The drug met expectations for a Phase III clinical trial for the treatment of Parkinson's disease psychosis, and has completed Phase II trials for adjunctive treatment of schizophrenia alongside an antipsychotic medication.

In September 2014, the United States Food and Drug Administration (FDA) granted breakthrough therapy status to Acadia's New Drug Application for pimavanserin.

====FDA Approval====
In April 2016, Nuplazid (pimavanserin) was approved by the FDA for the treatment of hallucinations and delusions associated with Parkinson's disease psychosis. The non-binding advisory panel recommendation of 12-to-2 in support of approval that preceded the FDA approval action noted that the drug met an important need, despite its only providing modest benefits and posing serious safety issues.

In June 2018, the FDA approved new dosages of pimavanserin to treat hallucinations and delusions associated with Parkinson's disease psychosis. A 34 mg capsule and 10 mg tablet formulation were approved. Previously, people were required to take two 17 mg tablets to achieve the recommended 34 mg dose per day. The 10 mg dose is indicated for people also taking CYP3A4 inhibitors (e.g., ketoconazole).

==HARMONY-Trial==
In a Phase III, double-blind, randomized, placebo-controlled trial (ClinicalTrials.gov number NTC03325556) pimavanserin was given to people with dementia-related psychosis. The dementia was caused by Alzheimer's disease, dementia with lewy bodies, frontotemporal dementia, Parkinson's disease dementia, or vascular dementia. The trial was stopped early due to lack of efficacy.
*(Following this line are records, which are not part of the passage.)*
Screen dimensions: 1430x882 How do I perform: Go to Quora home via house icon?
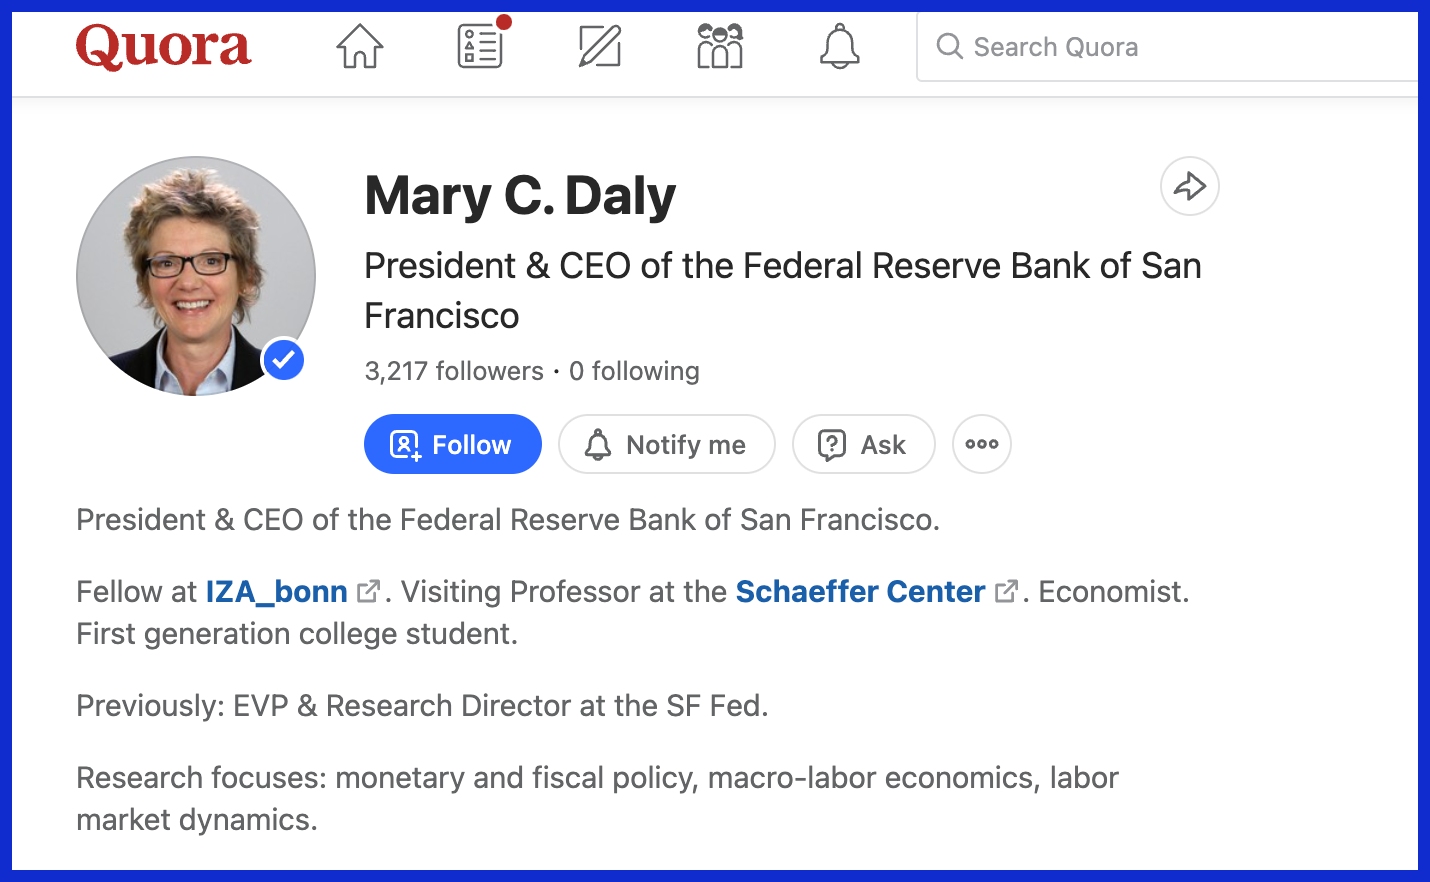coord(359,46)
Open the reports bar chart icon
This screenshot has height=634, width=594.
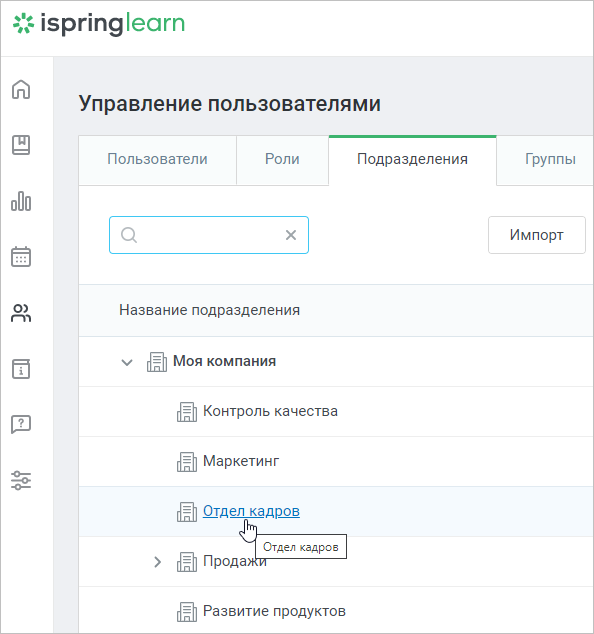point(21,201)
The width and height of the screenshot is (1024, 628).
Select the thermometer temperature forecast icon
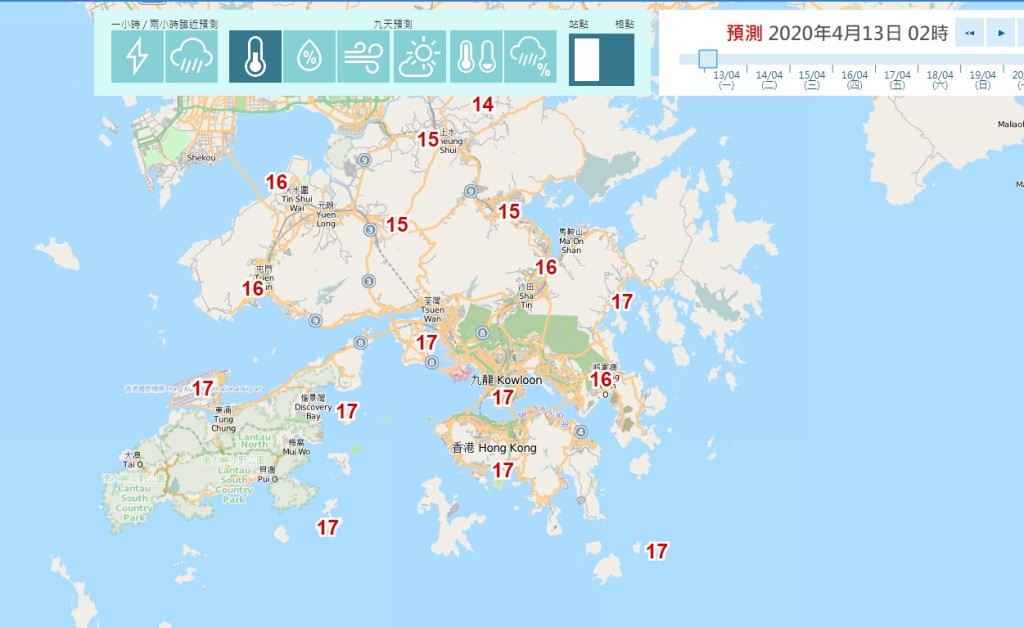(255, 57)
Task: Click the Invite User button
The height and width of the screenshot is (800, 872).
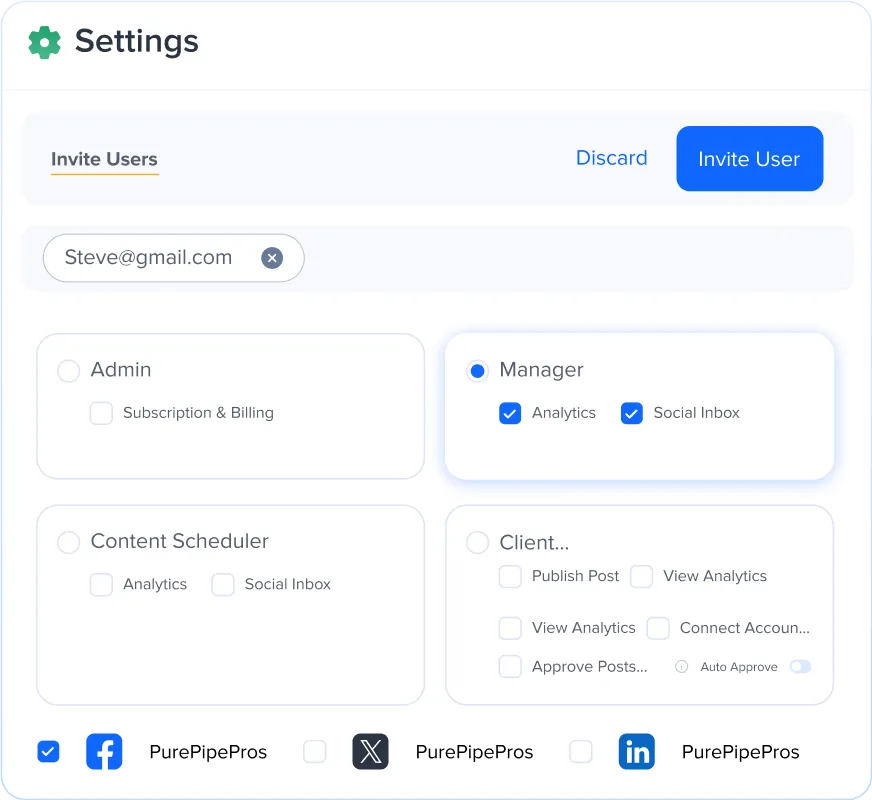Action: tap(750, 158)
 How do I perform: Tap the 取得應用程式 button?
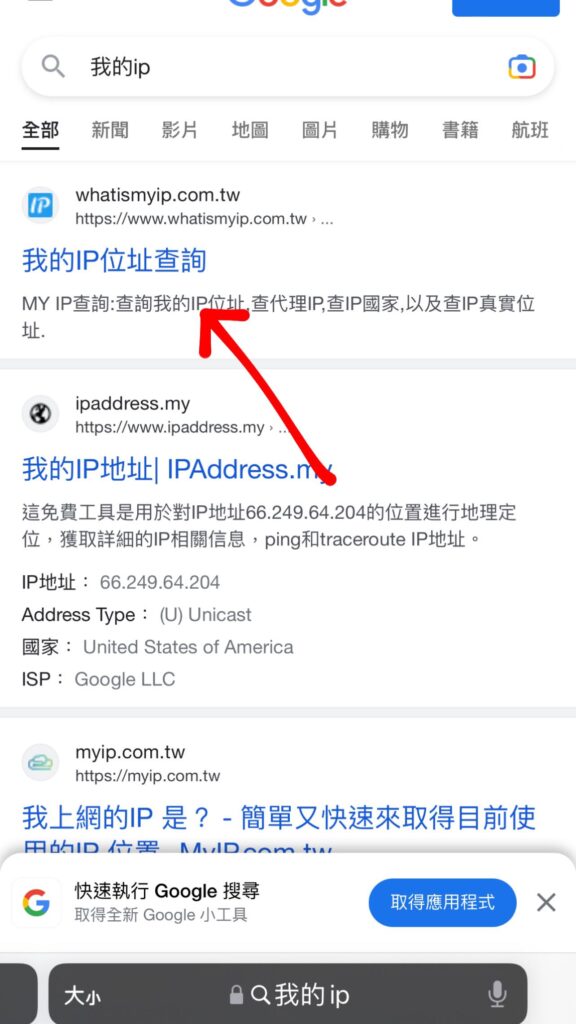click(x=443, y=903)
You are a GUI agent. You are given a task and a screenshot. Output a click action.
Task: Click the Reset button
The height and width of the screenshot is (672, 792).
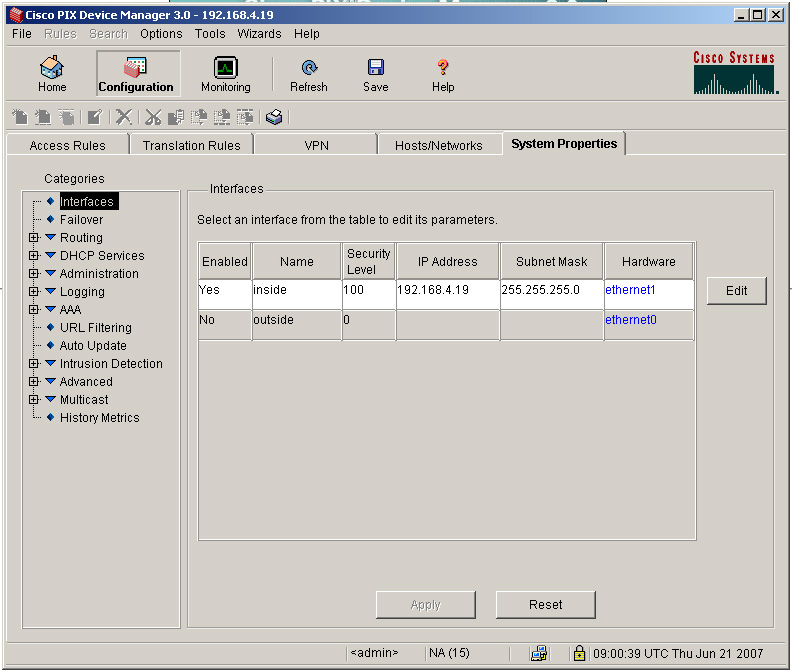coord(545,605)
People treated with pimavanserin had a relapse in 13%, and those without 28%. Longer and larger trials are suggested.

===Controversy===
In April 2018, CNN reported that some in the FDA were concerned that pimavanserin (Nuplazid) was "risky" when it was approved and noted there have been a substantial number of deaths reported by those using the drug. The story further noted that the drug was approved based on a "six-week study of about 200 patients". The FDA began post-market monitoring of the drug to assess the validity of these claims. In September 2018, the FDA stated their review "did not identify any new or unexpected safety findings with Nuplazid, or findings that are inconsistent with the established safety profile currently described in the drug label".

==Research==
Pimavanserin was studied as a therapeutic agent in Phase III clinical trials for major depressive disorder and schizophrenia and Phase II trials for agitation. It was also under development for the treatment of insomnia, drug-induced akathisia, and drug-induced dyskinesia, but development for these indications was discontinued.

In March 2024, Acadia Pharmaceuticals announced its decision to stop any further clinical trials of pimavanserin after the drug did not improve negative symptoms of schizophrenia better than placebo.

As of November 2024, a phase 2 clinical trial is underway assessing the ability of pimavanserin to block the effects of the serotonergic psychedelic psilocybin.